Hi
The equation is therefore
x^3+(b/a + 3k)x^2+(c/a +(2bk)/a + 3k^2)x+(d/a + k(c/a) + (b/a)k^2 + k^3)=0
I think that you have made a mistake in the last part
POR
=(A-k)(B-k)(C-k)
=ABC+(-AB-AC-BC)k+(A+B+C)k^2-k^3
=-d/a -k(c/a) - (b/a)k^2 - k^3
Hi, I've tried the question below and got stuck halfway =) I'd really appreciate any help!! Thanks!!
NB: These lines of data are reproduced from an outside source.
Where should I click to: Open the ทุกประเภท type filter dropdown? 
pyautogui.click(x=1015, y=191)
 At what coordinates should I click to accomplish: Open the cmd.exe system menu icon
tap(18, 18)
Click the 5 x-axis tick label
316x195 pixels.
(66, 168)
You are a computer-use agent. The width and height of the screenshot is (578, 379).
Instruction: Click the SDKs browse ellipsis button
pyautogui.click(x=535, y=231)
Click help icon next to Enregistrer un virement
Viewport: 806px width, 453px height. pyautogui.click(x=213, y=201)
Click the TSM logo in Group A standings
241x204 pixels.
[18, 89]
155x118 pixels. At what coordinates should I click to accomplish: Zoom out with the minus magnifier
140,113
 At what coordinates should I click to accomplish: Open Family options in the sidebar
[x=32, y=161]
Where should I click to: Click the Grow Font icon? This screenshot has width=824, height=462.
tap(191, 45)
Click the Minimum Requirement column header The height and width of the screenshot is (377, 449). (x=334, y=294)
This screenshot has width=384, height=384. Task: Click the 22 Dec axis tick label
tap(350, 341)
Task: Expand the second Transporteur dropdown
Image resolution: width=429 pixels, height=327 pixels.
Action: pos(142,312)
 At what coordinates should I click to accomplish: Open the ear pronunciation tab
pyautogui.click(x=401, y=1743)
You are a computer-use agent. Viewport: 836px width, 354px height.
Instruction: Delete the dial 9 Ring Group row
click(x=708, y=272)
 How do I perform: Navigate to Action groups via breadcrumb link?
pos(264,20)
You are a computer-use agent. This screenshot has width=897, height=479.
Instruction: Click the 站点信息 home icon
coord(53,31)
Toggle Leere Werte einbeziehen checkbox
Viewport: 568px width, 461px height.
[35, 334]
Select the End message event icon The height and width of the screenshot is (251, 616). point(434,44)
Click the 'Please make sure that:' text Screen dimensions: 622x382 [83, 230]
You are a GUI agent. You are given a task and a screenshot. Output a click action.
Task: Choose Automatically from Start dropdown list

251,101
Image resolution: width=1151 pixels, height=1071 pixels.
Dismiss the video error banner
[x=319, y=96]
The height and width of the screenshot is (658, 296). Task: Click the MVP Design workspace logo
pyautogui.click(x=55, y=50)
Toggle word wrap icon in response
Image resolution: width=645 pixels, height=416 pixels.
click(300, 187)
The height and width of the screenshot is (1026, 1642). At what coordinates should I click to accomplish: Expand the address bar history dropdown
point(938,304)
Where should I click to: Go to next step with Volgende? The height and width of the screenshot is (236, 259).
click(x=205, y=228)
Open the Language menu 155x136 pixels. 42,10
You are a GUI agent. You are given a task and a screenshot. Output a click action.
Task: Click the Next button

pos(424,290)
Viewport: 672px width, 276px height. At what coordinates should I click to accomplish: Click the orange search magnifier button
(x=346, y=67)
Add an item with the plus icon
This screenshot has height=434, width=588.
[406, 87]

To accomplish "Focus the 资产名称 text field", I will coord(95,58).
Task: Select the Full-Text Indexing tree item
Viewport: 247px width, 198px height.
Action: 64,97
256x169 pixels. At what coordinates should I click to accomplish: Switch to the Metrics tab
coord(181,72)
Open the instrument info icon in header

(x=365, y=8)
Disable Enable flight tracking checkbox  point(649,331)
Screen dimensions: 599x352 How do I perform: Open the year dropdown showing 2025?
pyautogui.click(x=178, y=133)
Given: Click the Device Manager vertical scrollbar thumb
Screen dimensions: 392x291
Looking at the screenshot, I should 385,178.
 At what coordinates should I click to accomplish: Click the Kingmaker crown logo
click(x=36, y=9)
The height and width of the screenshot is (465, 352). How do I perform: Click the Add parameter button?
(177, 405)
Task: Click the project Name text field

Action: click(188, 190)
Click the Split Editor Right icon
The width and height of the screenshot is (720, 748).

QUESTION: ax^3+bx^2+cx+d=0 has roots A, B and C. Find the new equation for roots (A-k), (B-k), (C-k).
From eq given,
SOR=A+B+C=-b/a
Sum of product of roots taking 2 at a time=AB+BC+AC=c/a
POR=ABC=-d/a
Using roots (A-k), (B-k), (C-k),
SOR=A+B+C-3k=-b/a -3k
Sum of product of roots taking 2 at a time
=(A-k)(B-k)+(B-k)(C-k)+(A-k)(C-k)
=AB+BC+AC+(-A-B-B-C-A-C)k+3k^2
=AB+BC+AC+(-2A-2B-2C)k+3k^2
=c/a -2k(A+B+C)+3k^2
=c/a -2k(-b/a)+3k^2
=c/a +(2bk)/a + 3k^2
POR
=(A-k)(B-k)(C-k)
=ABC+(-AB-AC-BC)k+(A+B+C)k^2-k^3
=-d/a -k(c/a) + (b/a)k^2 - k^3
After this, I got stuck. How do I get the cubic equation? Something just seems wrong. Help! =) Thanks everyone!